I'm staring to spec out and plan this work, I've got a few questions here. (Ideally, I would like this to be upstreamable and valuable for everyone).

What is the decision making process for splitting kernel behaviour between the kernel itself and a PTA? At a glance it seems like the kernel closely matches the Global Platform spec, while additional functionality is added to the PTAs. Is that the only factor?

I'm looking at implementing some more advanced management functionality (see TA Policy from my initial message for one) with an eye to making them available upstream.

Enhanced Storage PTA

While storage which is tied to a TA's UUID is useful, sometimes it is desirable to lock the storage to a specific TA binary. Also useful is the ability to roll encrypted storage forward between TA versions.

My current thought is to implement a PTA which can take a buffer and either encrypt or decrypt it based on the above. Would this be better received as a modification to the kernel (ie expand syscall_storage_obj_open() with new storage types), or as a PTA? In the case of the PTA, I assume storing the resulting encrypted blob would be the responsibility of the existing persistent storage APIs. The storage PTA might offer:

Policy PTA

We want to hook into things like a discreet TPM (see #3219 ), or pull certificate chains from earlier firmware stages (SPL, ATF, etc.), and allow OP-TEE to create attestation certificates for its TAs.

Obviously some of this doesn't belong in upstream OP-TEE (For example the TPM TSS stack alone is about a third the size of all of optee_os), but I want to layout a stable interface which TAs can hook into and retrieve attestation information. A platform could then override those weak implementations with more advanced versions as needed.

i.e. The Policy PTA might have a weak implementation of a function ta_verify(), which calls shdr_verify_signature() etc. replacing the calls in ree_fs_ta.c. But if the device has a discreet TPM, it might be desirable to add the TSS library and utilize the TPM to decide which TAs are allowed to run (TPMs have a very full-featured policy management story).

Would moving TA validation to a PTA, along with new attestation functionality, be acceptable? The PTA would likely offer the following functionality:

jenswi-linaro commented 5 years ago

Adding/extending syscall vs. PTA: We try to avoid adding new syscalls and instead use a PTA. This is a bit like syscall vs. ioctl in the Linux kernel.

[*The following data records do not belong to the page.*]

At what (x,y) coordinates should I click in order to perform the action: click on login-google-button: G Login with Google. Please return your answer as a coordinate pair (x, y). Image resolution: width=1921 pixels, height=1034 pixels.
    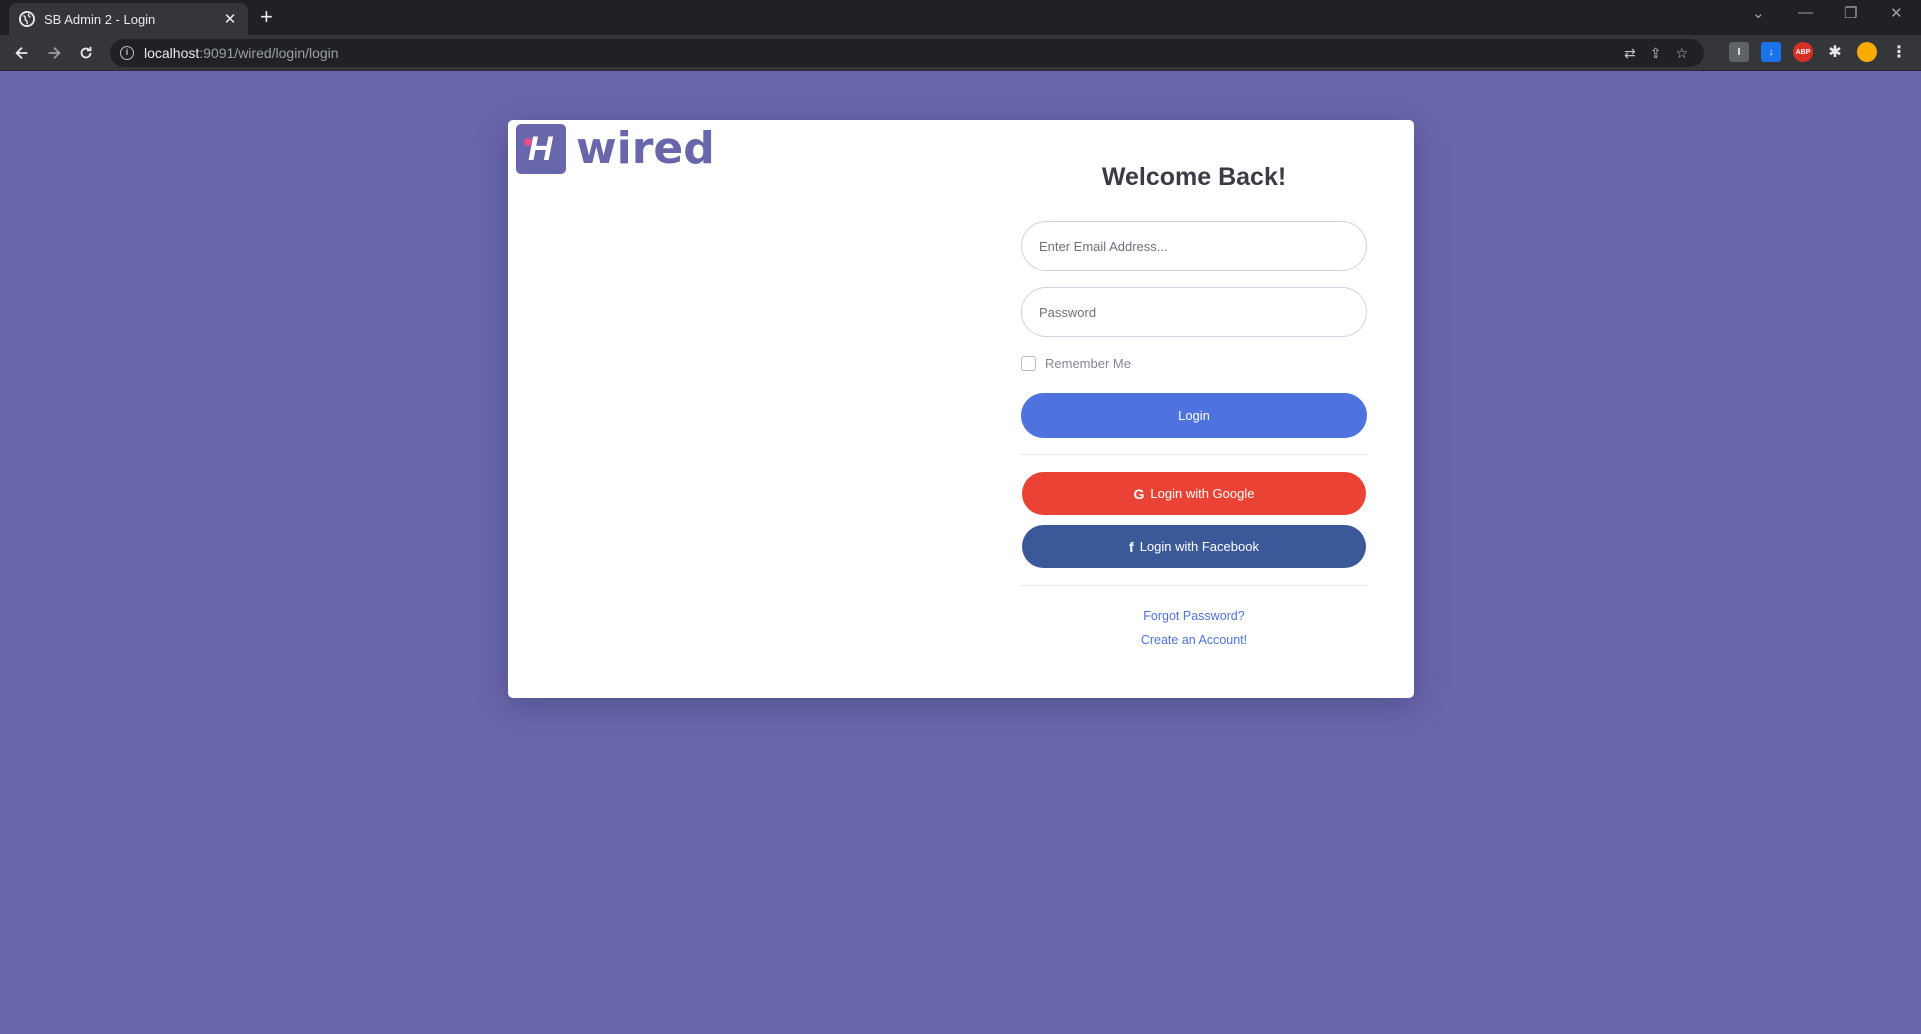
    Looking at the image, I should click on (1194, 494).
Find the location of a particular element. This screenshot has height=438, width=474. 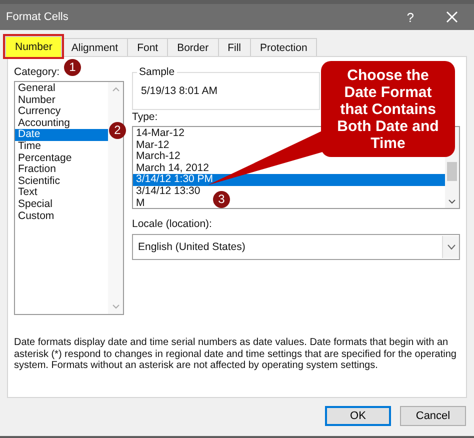

description-text: Date formats display date and time serial numbers as date values. Date formats that begin with an asterisk (*) respond to changes in regional date and time settings that are specified for the operating system. Formats without an asterisk are not affected by operating system settings. is located at coordinates (236, 354).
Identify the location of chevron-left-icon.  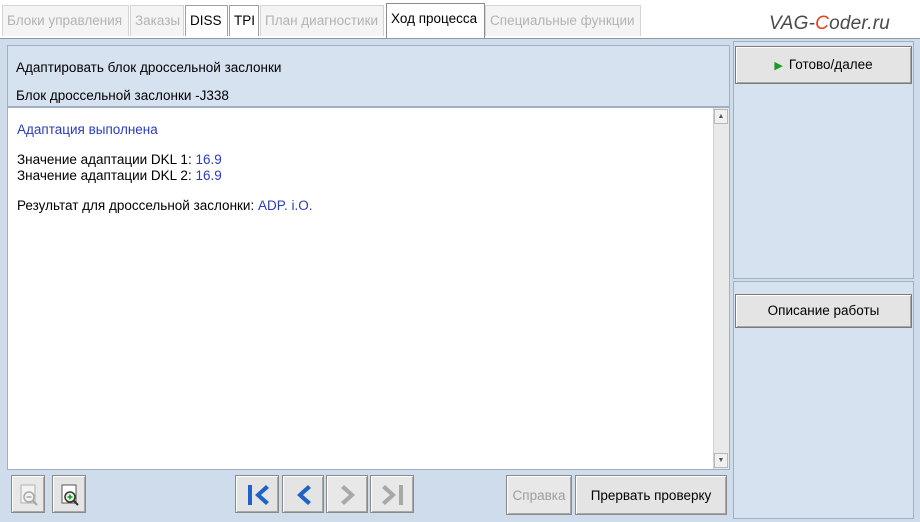
(304, 495).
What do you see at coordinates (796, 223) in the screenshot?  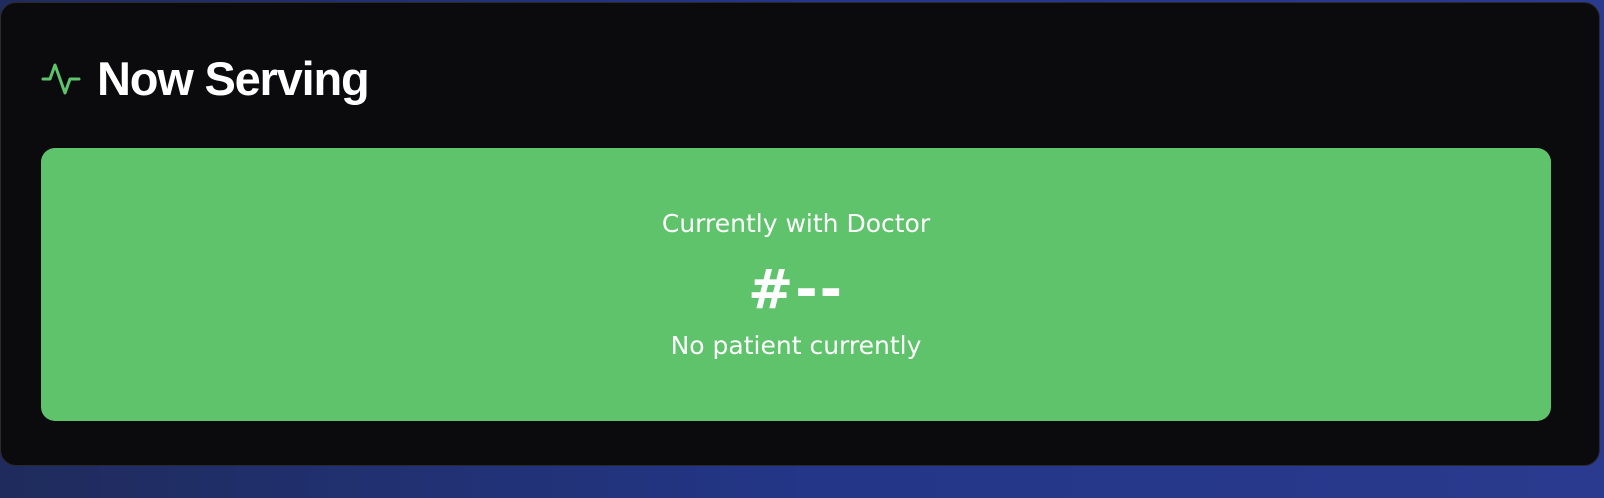 I see `current-label: Currently with Doctor` at bounding box center [796, 223].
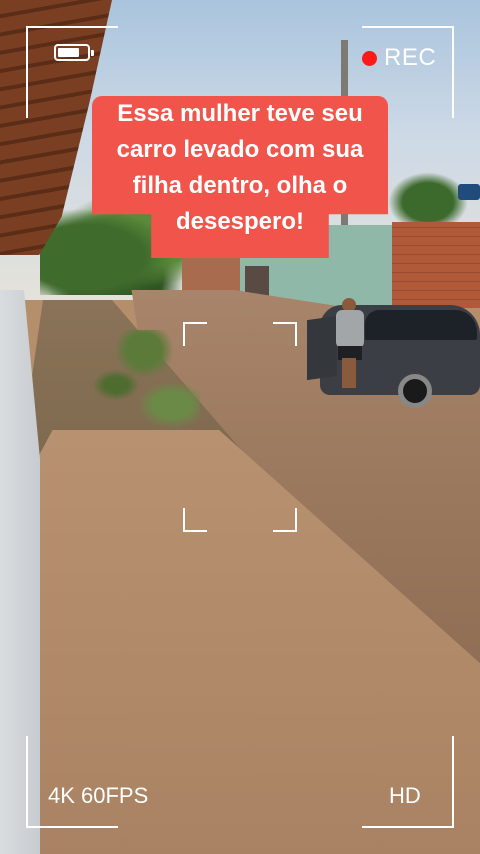 The height and width of the screenshot is (854, 480). What do you see at coordinates (285, 520) in the screenshot?
I see `focus-bracket-bottom-right` at bounding box center [285, 520].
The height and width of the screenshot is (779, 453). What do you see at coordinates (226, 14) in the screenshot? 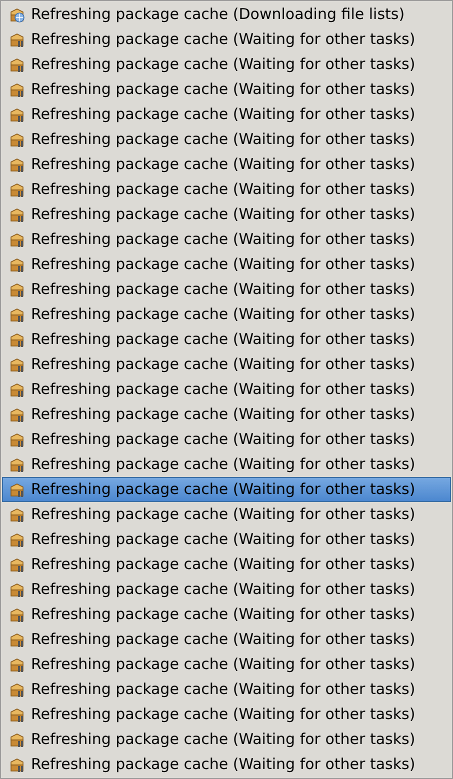
I see `task-row: Refreshing package cache (Downloading file lists)` at bounding box center [226, 14].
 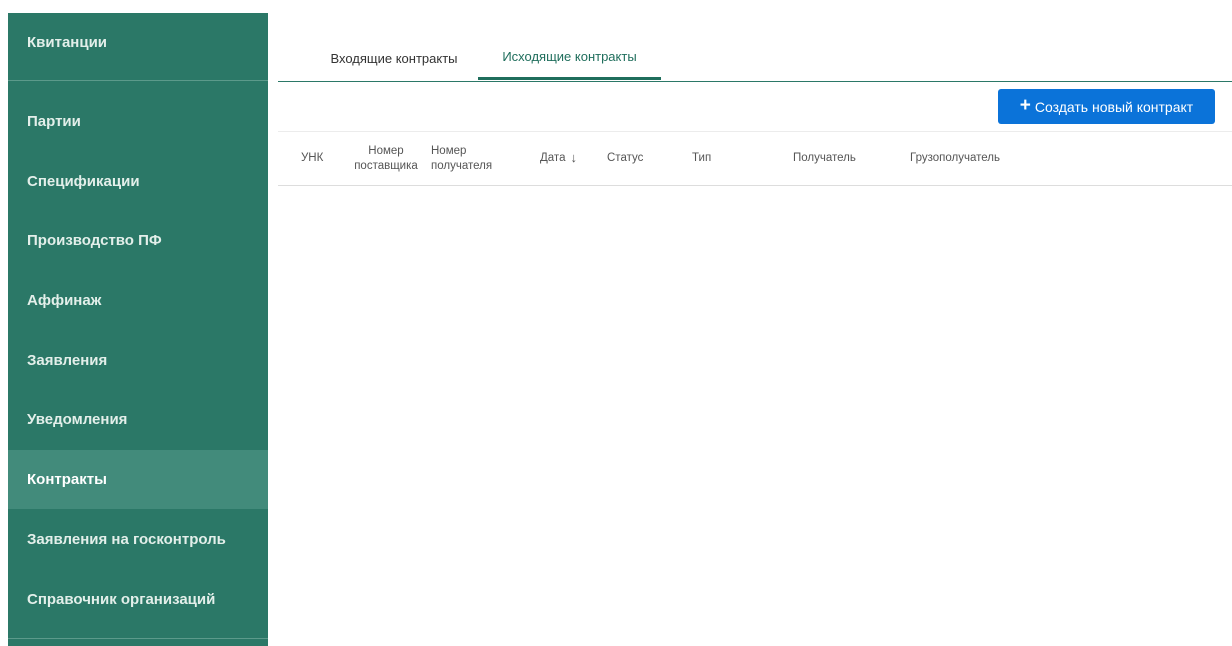 What do you see at coordinates (67, 480) in the screenshot?
I see `sidebar-item-label: Контракты` at bounding box center [67, 480].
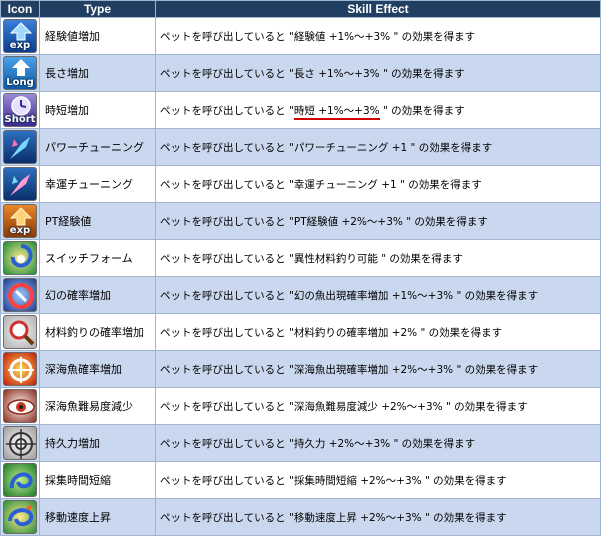  Describe the element at coordinates (98, 443) in the screenshot. I see `type-cell: 持久力増加` at that location.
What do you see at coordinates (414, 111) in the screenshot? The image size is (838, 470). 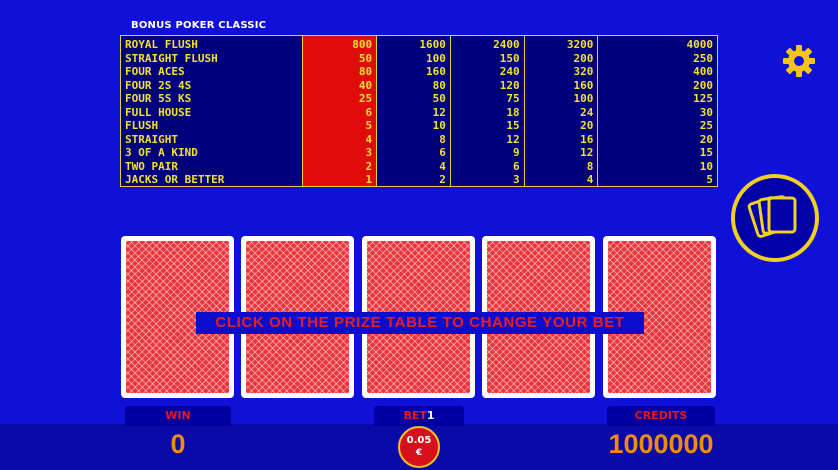 I see `bet-2-column: 1600 100 160 80 50 12 10 8 6 4 2` at bounding box center [414, 111].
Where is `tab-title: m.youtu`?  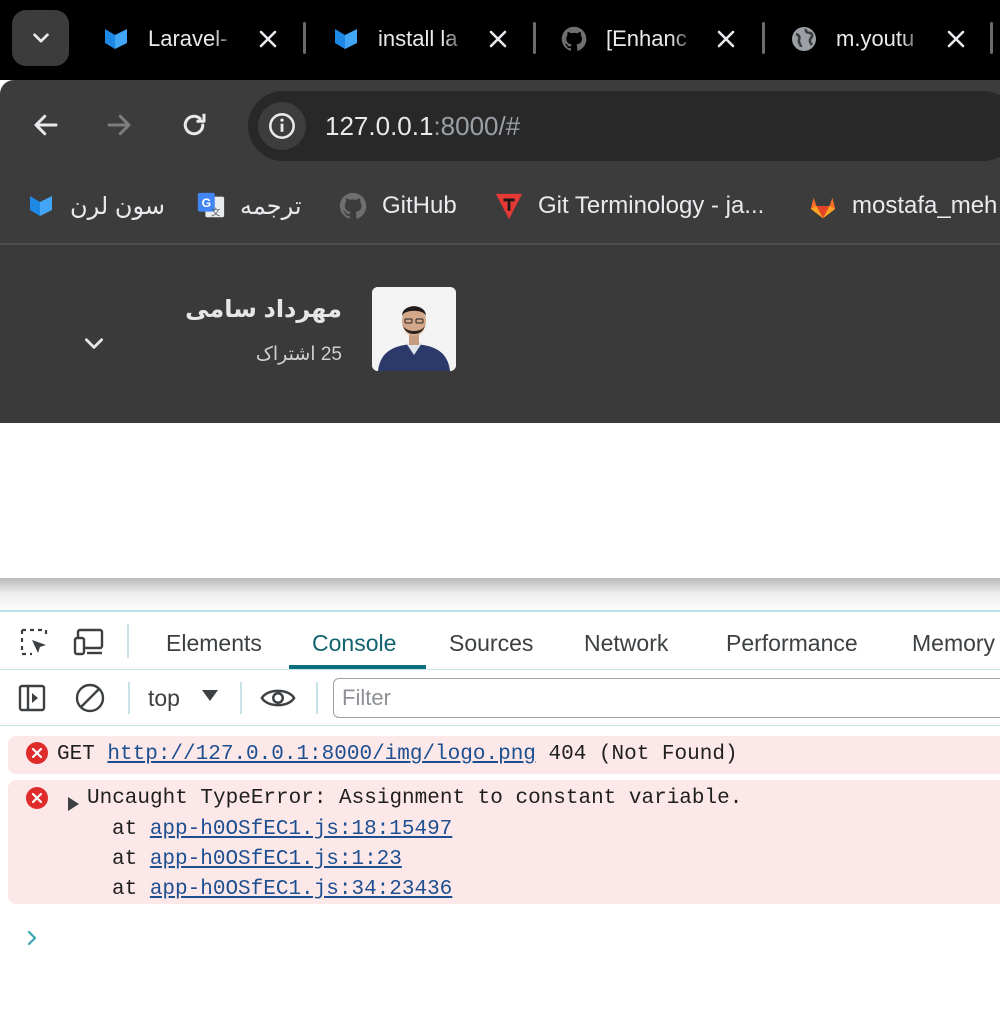
tab-title: m.youtu is located at coordinates (876, 38).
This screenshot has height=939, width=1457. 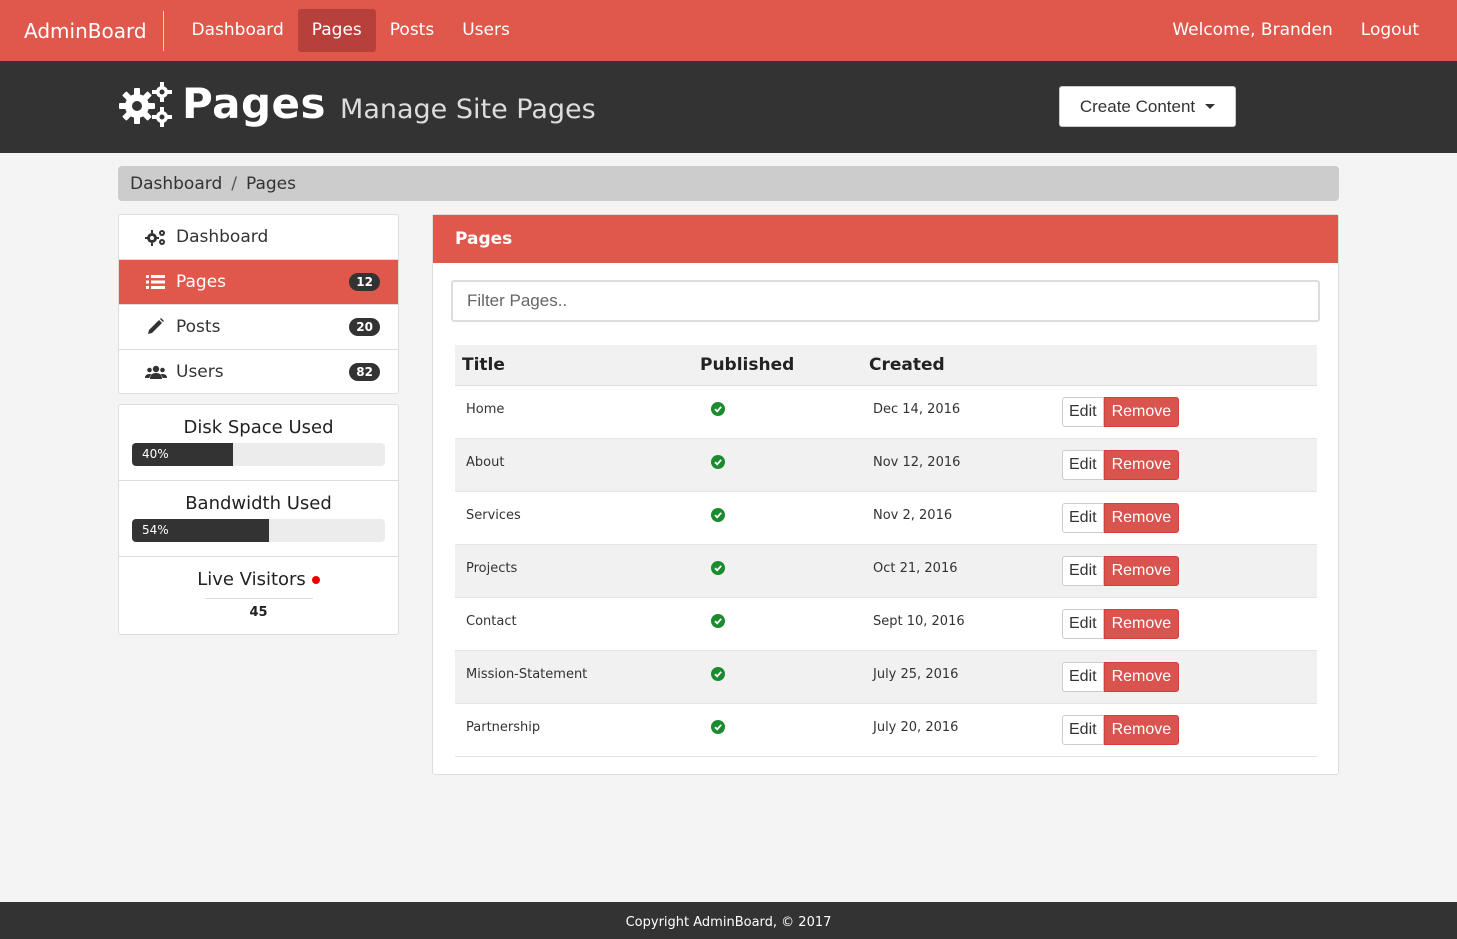 I want to click on live-visitors-title: Live Visitors, so click(x=252, y=580).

A PTA is foremost an API. PTAs has a tendency to become a module where a feature or set of features are implemented. It's perfectly fine to have the implementation outside the PTA (if a PTA is needed at all).

Enhanced Storage PTA: sounds interesting, adding new storage types seems natural.

Policy PTA: I'm not sure a PTA is needed for this, it depends on if some new interface is needed or not. Some nice hooks and perhaps some not too complicated reference code for this sounds interesting.

github-actions[bot] commented 4 years ago

This issue has been marked as a stale issue because it has been open (more than) 30 days with no activity. Remove the stale label or add a comment saying that you would like to have the label removed otherwise this issue will automatically be closed in 5 days. Note, that you can always re-open a closed issue at any time.